Abstract

Pattern preference for four different pairs of patterns, and visual acuity based on the ability to distinguish black and white stripes of different widths, were compared in neurologically normal and abnormal preterm infants at 36 and 40 weeks postmenstrual age and in normal and abnormal fullterm infants in the newborn period and again at four and six weeks of age. The study aimed to chart the maturation process of these visual functions in the neonatal period and to assess their predictive value in the neurologically abnormal infant. Part I of the study deals with the normal infant and Part II with the abnormal infant. In Part I, the maturation process for both visual functions in newborn preterm infants of increasing gestational age is compared with longitudinal assessment of postnatal maturation of these functions in preterm infants up to 40 weeks postmenstrual age.
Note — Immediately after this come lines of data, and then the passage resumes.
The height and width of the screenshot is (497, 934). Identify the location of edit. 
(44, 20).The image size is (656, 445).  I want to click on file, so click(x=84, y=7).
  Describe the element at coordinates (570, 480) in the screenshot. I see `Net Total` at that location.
Up to 36 weeks postmenstrual age the functions were comparable in the maturing preterm infants and the newborn infants of comparable postmenstrual age, but at 40 weeks the preterm infants did less well than the fullterm newborn infants. In Part II, the abnormal fullterm infants demonstrated a significantly poorer pattern preference at the initial and subsequent examination. Visual acuity was significantly poorer at the initial examination but less marked at follow-up. The abnormal preterm infants showed poorer pattern preference and visual acuity at both 36 and 40 weeks postmenstrual age. Compared with neurologically abnormal infants without intraventricular haemorrhage (IVH), preterm infants with IVH showed no significant difference in pattern preference at 36 and 40 weeks, but a significant deficit in visual acuity.